• [Your instructions] Copy the items below from the line with "This screenshot has" up to and including the line with "tap(486, 42)", and omit the pictures.

• [Stored rows]
— BEGIN —
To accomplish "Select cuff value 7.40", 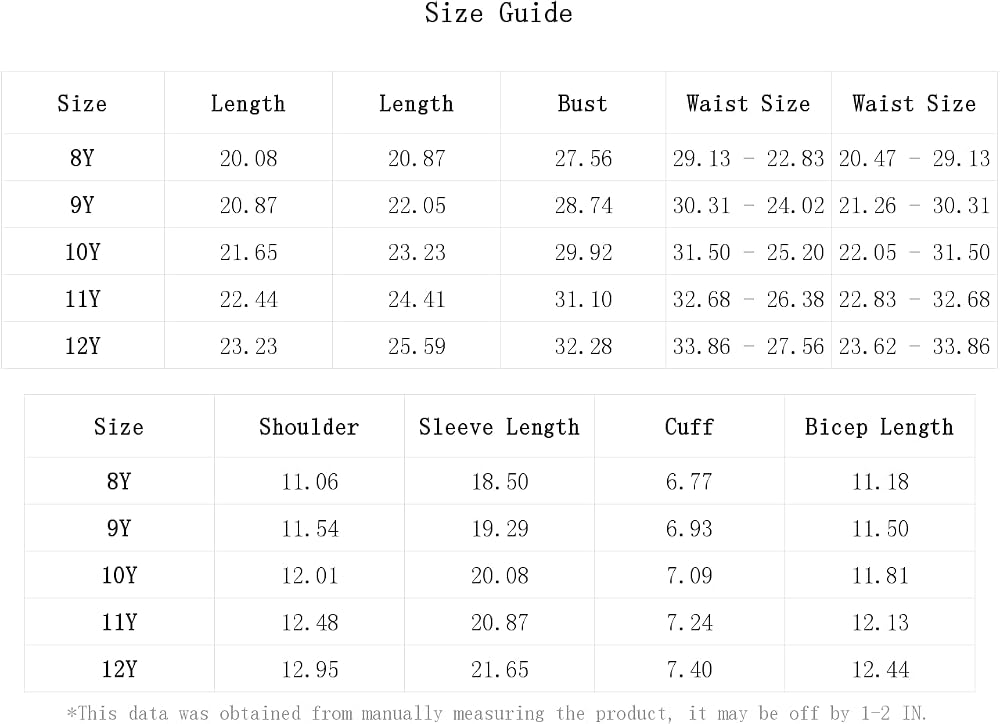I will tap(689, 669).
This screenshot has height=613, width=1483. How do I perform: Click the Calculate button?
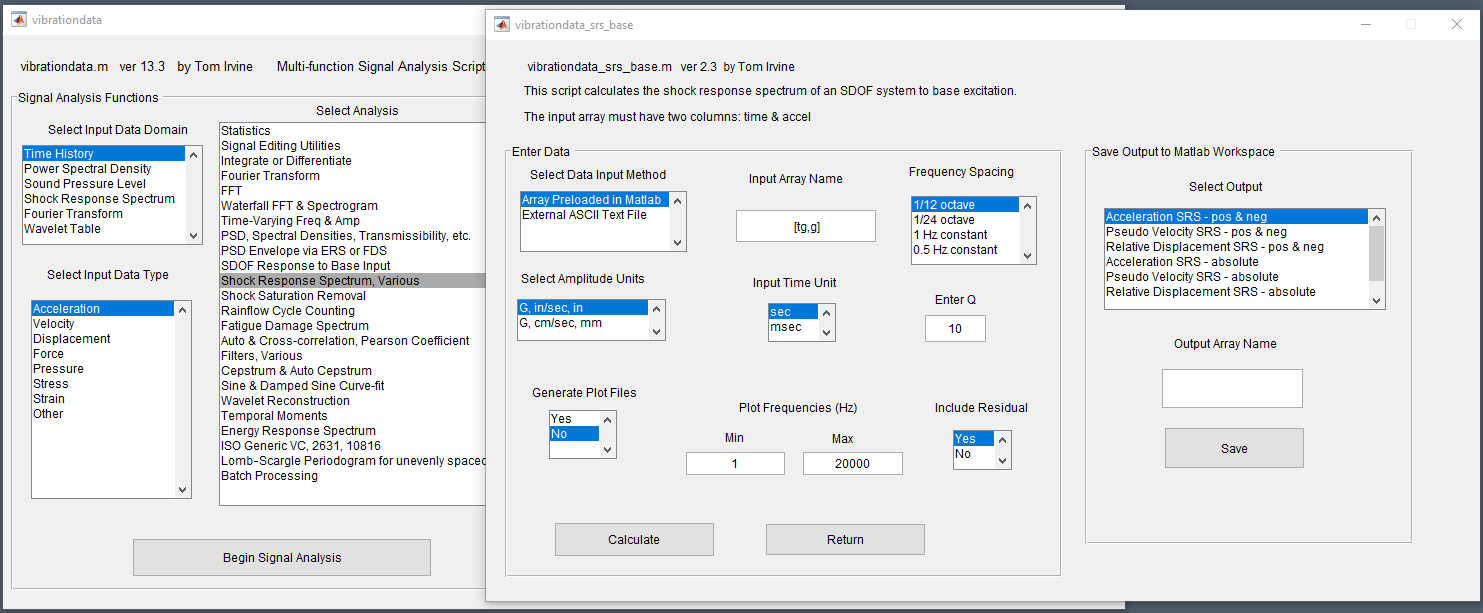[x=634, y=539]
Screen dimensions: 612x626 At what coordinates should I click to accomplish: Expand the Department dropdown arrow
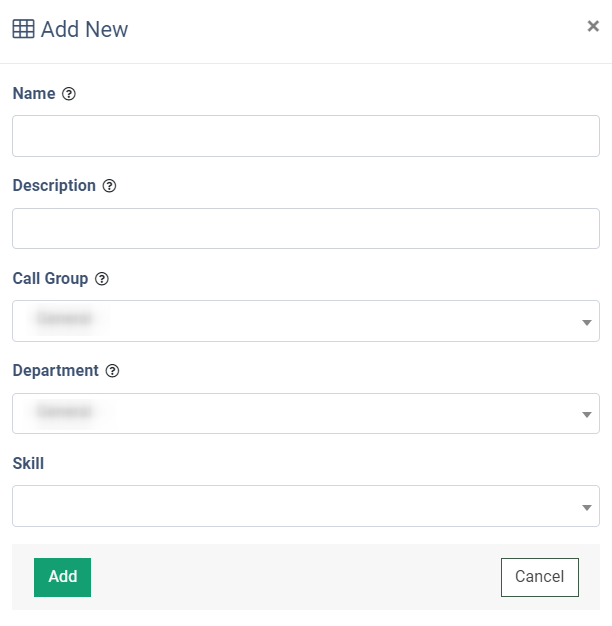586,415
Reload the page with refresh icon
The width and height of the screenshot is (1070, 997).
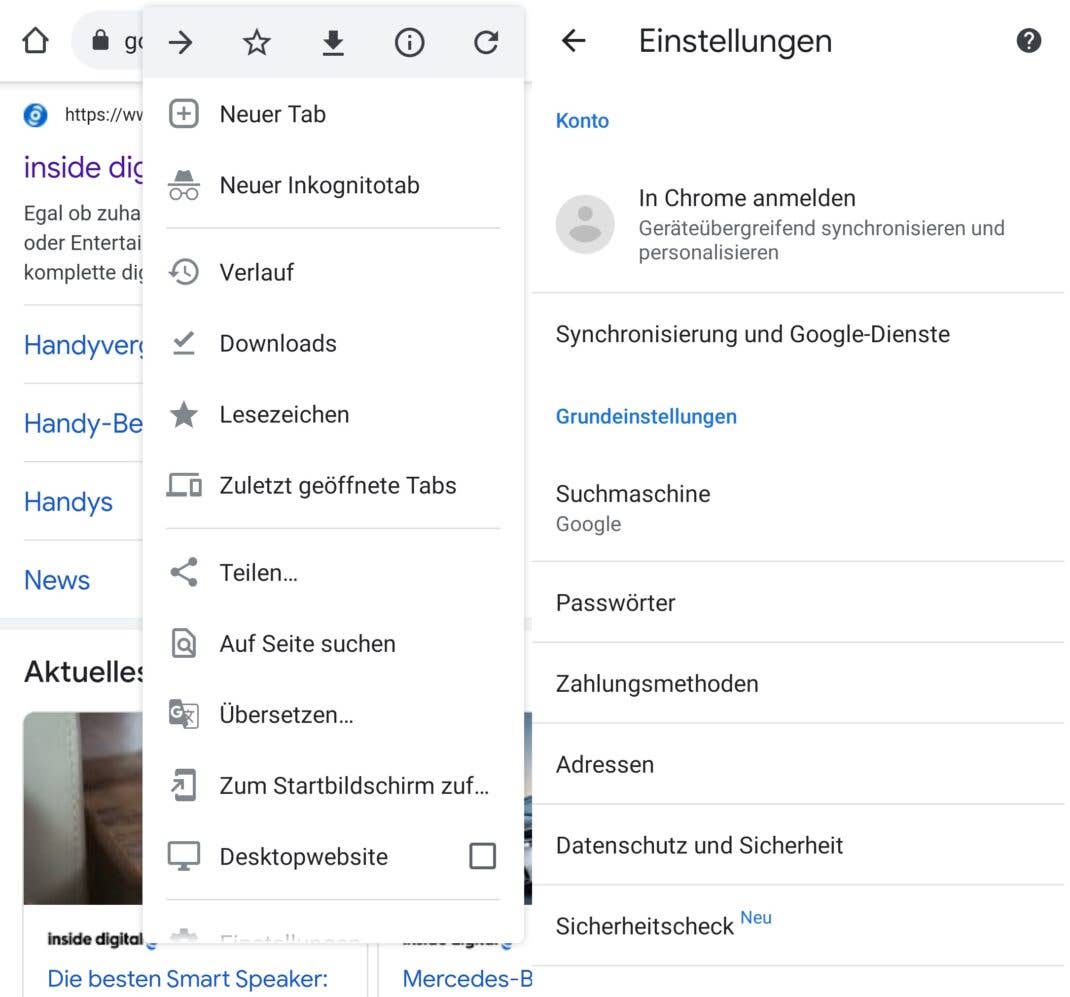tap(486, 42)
— END —
— BEGIN —
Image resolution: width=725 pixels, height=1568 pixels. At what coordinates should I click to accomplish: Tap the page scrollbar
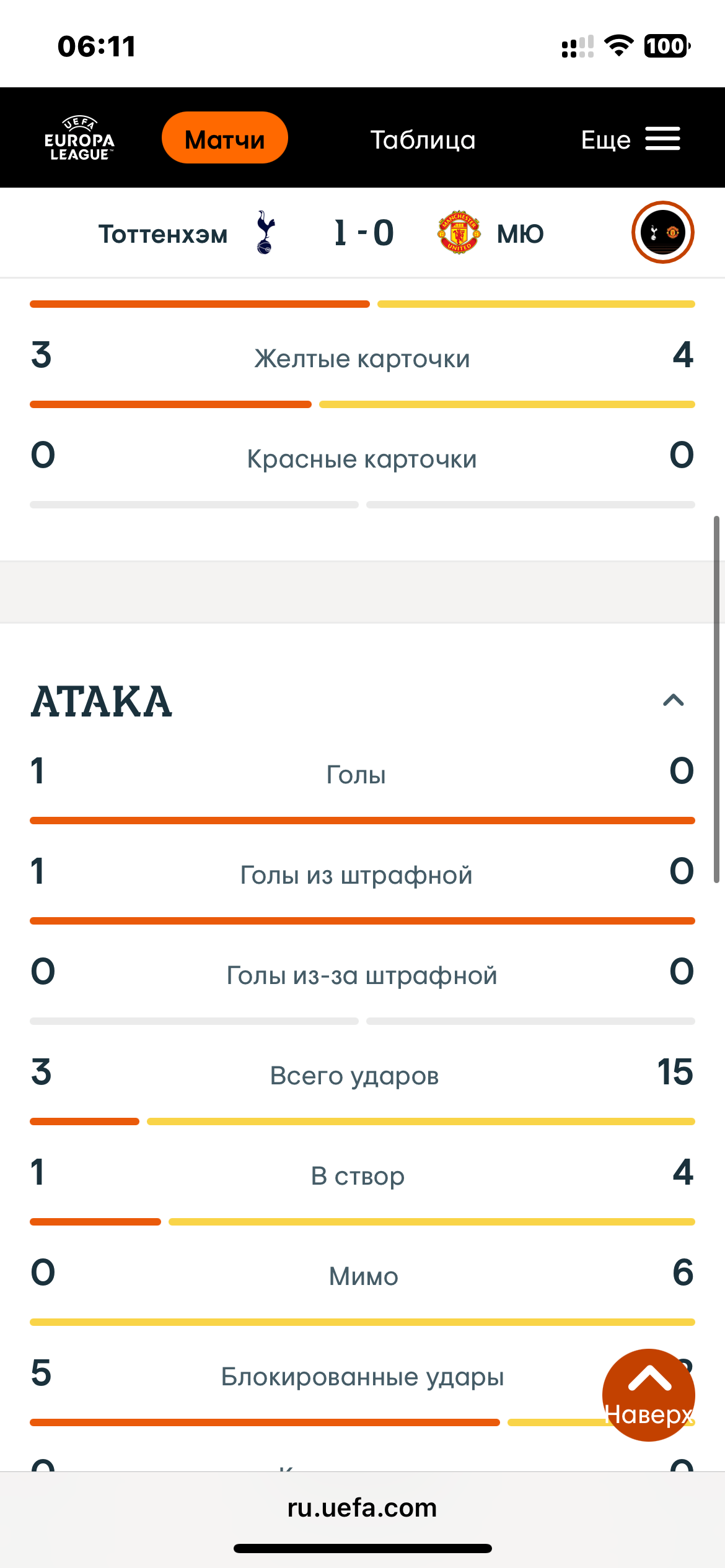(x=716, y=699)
— END —
• [Expected answer]
This screenshot has height=613, width=1483. How do I perform: Click the Calculate button?
[x=634, y=539]
Screen dimensions: 612x626 At what coordinates should I click to accomplish: Expand the Department dropdown arrow
586,415
Reload the page with refresh icon
The width and height of the screenshot is (1070, 997).
tap(486, 42)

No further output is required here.